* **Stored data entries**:
═══

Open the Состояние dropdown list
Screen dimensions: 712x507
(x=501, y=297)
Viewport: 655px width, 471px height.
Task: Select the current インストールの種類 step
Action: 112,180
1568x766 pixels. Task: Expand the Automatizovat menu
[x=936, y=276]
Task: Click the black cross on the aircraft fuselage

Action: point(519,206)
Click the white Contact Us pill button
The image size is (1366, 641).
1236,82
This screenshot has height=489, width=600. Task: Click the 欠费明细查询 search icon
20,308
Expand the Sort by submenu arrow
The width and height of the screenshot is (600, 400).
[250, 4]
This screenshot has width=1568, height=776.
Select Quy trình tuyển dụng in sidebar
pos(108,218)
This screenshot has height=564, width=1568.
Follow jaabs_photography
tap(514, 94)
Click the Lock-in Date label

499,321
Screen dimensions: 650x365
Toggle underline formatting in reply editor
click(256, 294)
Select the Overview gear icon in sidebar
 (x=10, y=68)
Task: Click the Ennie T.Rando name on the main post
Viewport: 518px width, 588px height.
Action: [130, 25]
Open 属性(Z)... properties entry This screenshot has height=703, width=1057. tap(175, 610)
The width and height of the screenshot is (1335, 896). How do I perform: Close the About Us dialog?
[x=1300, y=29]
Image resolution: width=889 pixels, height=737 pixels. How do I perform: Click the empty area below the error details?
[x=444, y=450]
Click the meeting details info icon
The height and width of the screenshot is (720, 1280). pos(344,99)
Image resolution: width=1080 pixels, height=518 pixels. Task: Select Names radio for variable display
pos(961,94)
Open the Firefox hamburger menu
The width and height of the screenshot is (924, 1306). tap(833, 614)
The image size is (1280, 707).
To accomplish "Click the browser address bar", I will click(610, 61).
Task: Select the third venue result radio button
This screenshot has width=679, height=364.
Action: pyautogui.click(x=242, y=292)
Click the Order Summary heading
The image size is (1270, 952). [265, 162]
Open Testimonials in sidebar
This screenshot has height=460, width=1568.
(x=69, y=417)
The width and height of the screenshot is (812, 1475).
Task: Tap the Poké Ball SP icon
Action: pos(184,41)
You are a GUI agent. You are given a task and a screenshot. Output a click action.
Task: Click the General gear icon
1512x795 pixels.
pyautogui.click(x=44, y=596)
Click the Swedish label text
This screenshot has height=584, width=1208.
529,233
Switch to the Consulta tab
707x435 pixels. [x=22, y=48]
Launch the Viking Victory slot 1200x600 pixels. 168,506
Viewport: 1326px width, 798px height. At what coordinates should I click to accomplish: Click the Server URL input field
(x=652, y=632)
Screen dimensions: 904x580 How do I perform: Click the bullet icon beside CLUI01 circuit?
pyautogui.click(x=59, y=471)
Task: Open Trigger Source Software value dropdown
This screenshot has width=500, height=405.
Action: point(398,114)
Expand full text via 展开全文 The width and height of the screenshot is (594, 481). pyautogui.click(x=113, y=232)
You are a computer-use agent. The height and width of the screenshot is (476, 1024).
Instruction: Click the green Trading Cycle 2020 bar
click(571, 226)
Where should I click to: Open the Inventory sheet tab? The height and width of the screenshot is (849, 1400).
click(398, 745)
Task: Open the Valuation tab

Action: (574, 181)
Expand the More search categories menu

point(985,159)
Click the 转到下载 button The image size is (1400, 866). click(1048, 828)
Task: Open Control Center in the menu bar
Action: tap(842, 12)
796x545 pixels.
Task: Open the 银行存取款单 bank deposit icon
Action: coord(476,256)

═══

* **TASK BRIEF**: The full set of entries above should be given again exactly.

* **TASK RESPONSE**:
Open the Состояние dropdown list
Screen dimensions: 712x507
(x=501, y=297)
Viewport: 655px width, 471px height.
Task: Select the current インストールの種類 step
Action: 112,180
1568x766 pixels. Task: Expand the Automatizovat menu
[x=936, y=276]
Task: Click the black cross on the aircraft fuselage

Action: point(519,206)
Click the white Contact Us pill button
The image size is (1366, 641).
1236,82
This screenshot has height=489, width=600. Task: Click the 欠费明细查询 search icon
20,308
Expand the Sort by submenu arrow
The width and height of the screenshot is (600, 400).
[250, 4]
This screenshot has width=1568, height=776.
Select Quy trình tuyển dụng in sidebar
pos(108,218)
This screenshot has height=564, width=1568.
Follow jaabs_photography
tap(514, 94)
Click the Lock-in Date label

499,321
Screen dimensions: 650x365
Toggle underline formatting in reply editor
click(256, 294)
Select the Overview gear icon in sidebar
 (x=10, y=68)
Task: Click the Ennie T.Rando name on the main post
Viewport: 518px width, 588px height.
Action: [130, 25]
Open 属性(Z)... properties entry This screenshot has height=703, width=1057. tap(175, 610)
The width and height of the screenshot is (1335, 896). How do I perform: Close the About Us dialog?
[x=1300, y=29]
Image resolution: width=889 pixels, height=737 pixels. How do I perform: Click the empty area below the error details?
[x=444, y=450]
Click the meeting details info icon
The height and width of the screenshot is (720, 1280). pos(344,99)
Image resolution: width=1080 pixels, height=518 pixels. Task: Select Names radio for variable display
pos(961,94)
Open the Firefox hamburger menu
The width and height of the screenshot is (924, 1306). tap(833, 614)
The image size is (1280, 707).
To accomplish "Click the browser address bar", I will click(610, 61).
Task: Select the third venue result radio button
This screenshot has width=679, height=364.
Action: pyautogui.click(x=242, y=292)
Click the Order Summary heading
The image size is (1270, 952). [265, 162]
Open Testimonials in sidebar
This screenshot has height=460, width=1568.
(x=69, y=417)
The width and height of the screenshot is (812, 1475).
Task: Tap the Poké Ball SP icon
Action: pos(184,41)
You are a GUI agent. You are given a task and a screenshot. Output a click action.
Task: Click the General gear icon
1512x795 pixels.
pyautogui.click(x=44, y=596)
Click the Swedish label text
This screenshot has height=584, width=1208.
529,233
Switch to the Consulta tab
707x435 pixels. [x=22, y=48]
Launch the Viking Victory slot 1200x600 pixels. 168,506
Viewport: 1326px width, 798px height. At what coordinates should I click to accomplish: Click the Server URL input field
(x=652, y=632)
Screen dimensions: 904x580 How do I perform: Click the bullet icon beside CLUI01 circuit?
pyautogui.click(x=59, y=471)
Task: Open Trigger Source Software value dropdown
This screenshot has width=500, height=405.
Action: point(398,114)
Expand full text via 展开全文 The width and height of the screenshot is (594, 481). pyautogui.click(x=113, y=232)
You are a computer-use agent. The height and width of the screenshot is (476, 1024).
Instruction: Click the green Trading Cycle 2020 bar
click(571, 226)
Where should I click to: Open the Inventory sheet tab? The height and width of the screenshot is (849, 1400).
click(398, 745)
Task: Open the Valuation tab

Action: (574, 181)
Expand the More search categories menu

point(985,159)
Click the 转到下载 button The image size is (1400, 866). click(1048, 828)
Task: Open Control Center in the menu bar
Action: tap(842, 12)
796x545 pixels.
Task: Open the 银行存取款单 bank deposit icon
Action: coord(476,256)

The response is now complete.